Records provided |

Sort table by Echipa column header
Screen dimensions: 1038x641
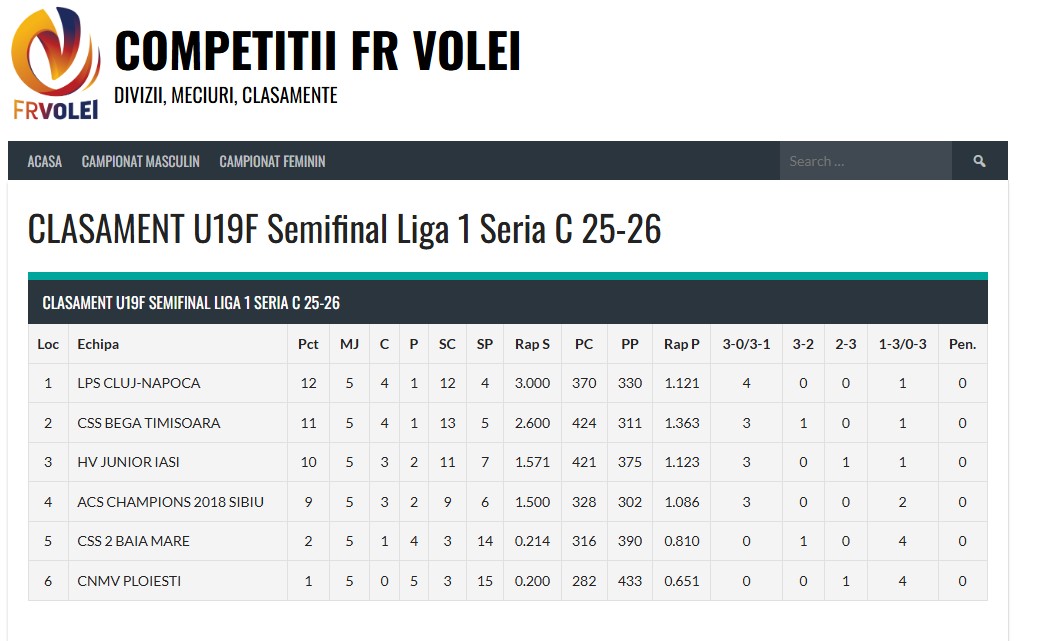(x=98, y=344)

--

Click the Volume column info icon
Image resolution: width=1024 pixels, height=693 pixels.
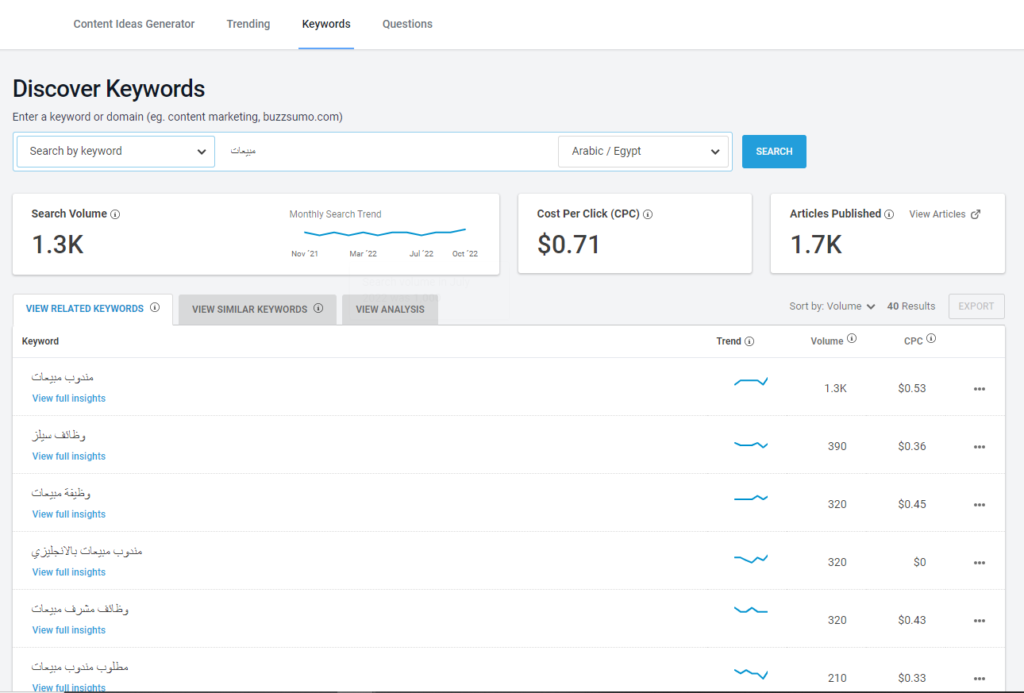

Your instructions | Identify every line of the rows above that contains the word "column" and copy each one out. Case counts.

Exercise output |
Sort table by Echipa column header
Click the Volume column info icon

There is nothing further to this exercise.